If nothing else, the book jumpstarted talks about how we perceive women in the workplace. As a result, it’s surfaced that perhaps the issue of wage disparity is a lot more complex than just equalizing salaries.

There are a lot of road blocks to equalizing pay for women. For one, women may be holding themselves back in some ways, as Sandberg’s book points out. A recent study shows that women on average ask for $7,000 less than their male counterparts when negotiating salaries. We also tend to rate ourselves as less effective at our jobs, where men rate themselves as highly effective, according to the APS study I cited earlier.

Still other studies, such as one published by the American Psychological Association, have found that men feel worse about themselves when their wives and girlfriends succeed.

There are still a lot of questions about why women only make $0.77 for every dollar a man makes. But telling a room full of women that they should just have faith and wait until the system grants them the raise they deserve is offensive. Why on earth should women trust in a system that has repeatedly failed them and continues to do so?

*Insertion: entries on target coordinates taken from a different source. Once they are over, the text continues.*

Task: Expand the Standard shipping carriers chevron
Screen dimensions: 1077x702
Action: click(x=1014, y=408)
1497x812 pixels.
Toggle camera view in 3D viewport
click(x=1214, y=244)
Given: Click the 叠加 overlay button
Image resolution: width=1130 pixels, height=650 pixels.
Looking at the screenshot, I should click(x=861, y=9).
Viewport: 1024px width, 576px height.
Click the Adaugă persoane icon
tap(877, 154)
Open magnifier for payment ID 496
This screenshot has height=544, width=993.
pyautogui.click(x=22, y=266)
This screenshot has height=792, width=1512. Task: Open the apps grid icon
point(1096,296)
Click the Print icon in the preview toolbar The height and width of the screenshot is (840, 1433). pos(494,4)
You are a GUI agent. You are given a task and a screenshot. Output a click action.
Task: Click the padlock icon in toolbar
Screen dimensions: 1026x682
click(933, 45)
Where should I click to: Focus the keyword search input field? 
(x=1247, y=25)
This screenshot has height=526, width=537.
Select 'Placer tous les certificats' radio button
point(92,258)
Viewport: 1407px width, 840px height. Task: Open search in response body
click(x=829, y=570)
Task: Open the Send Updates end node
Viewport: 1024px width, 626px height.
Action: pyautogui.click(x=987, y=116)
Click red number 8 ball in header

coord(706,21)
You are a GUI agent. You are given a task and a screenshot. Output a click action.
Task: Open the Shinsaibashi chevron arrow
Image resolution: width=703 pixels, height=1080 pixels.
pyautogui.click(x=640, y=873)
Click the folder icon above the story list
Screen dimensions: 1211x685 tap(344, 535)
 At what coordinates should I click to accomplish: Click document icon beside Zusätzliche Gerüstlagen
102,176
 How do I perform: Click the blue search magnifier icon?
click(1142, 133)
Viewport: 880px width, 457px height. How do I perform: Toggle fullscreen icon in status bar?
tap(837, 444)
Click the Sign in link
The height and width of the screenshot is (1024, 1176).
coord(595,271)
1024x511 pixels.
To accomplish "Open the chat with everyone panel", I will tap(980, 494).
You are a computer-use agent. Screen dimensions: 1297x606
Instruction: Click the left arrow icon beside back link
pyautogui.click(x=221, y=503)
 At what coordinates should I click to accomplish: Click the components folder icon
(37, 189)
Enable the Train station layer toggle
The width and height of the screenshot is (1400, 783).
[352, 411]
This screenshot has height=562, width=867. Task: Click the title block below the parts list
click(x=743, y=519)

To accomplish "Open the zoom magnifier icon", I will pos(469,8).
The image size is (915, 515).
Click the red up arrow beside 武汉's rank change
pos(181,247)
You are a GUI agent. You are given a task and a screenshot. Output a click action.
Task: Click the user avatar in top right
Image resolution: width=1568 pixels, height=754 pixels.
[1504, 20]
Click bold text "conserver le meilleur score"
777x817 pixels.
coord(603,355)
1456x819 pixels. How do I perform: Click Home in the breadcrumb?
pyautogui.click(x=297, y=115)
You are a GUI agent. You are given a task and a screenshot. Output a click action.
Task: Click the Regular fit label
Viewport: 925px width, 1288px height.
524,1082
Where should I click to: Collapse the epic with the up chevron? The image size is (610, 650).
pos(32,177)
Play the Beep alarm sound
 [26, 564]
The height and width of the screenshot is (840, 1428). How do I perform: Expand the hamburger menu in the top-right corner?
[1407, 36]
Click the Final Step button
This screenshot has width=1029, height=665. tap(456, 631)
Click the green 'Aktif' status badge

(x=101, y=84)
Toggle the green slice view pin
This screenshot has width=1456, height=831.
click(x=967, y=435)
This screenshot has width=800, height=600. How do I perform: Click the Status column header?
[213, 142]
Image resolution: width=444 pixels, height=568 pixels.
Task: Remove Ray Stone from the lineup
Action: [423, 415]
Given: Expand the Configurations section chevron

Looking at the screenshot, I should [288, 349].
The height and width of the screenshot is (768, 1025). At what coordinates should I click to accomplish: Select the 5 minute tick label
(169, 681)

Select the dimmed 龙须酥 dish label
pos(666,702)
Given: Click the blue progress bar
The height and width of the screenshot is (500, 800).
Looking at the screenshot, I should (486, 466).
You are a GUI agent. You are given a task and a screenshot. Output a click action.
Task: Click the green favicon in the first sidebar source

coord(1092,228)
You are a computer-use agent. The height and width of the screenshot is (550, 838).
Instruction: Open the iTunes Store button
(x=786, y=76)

Beyond that, Nadella’s advice is just bad business — karma has nothing to do with raises.

More enlightened companies than Microsoft, which is still very much white and male, are trying to devise new approaches to overcoming wage discrepancies. Google, for example, is drawing awareness to bias in the workplace as a way to restructure the how it values its employees. Who knows if that will work, but at least the thought process is in the right direction.

What’s scary about Nadella’s comments is that they may reflect a wider sentiment among male professionals and leaders that is trickling down to the female workforce. It’s words like these that undo the Lean In philosophy and the important strides that professional women have made.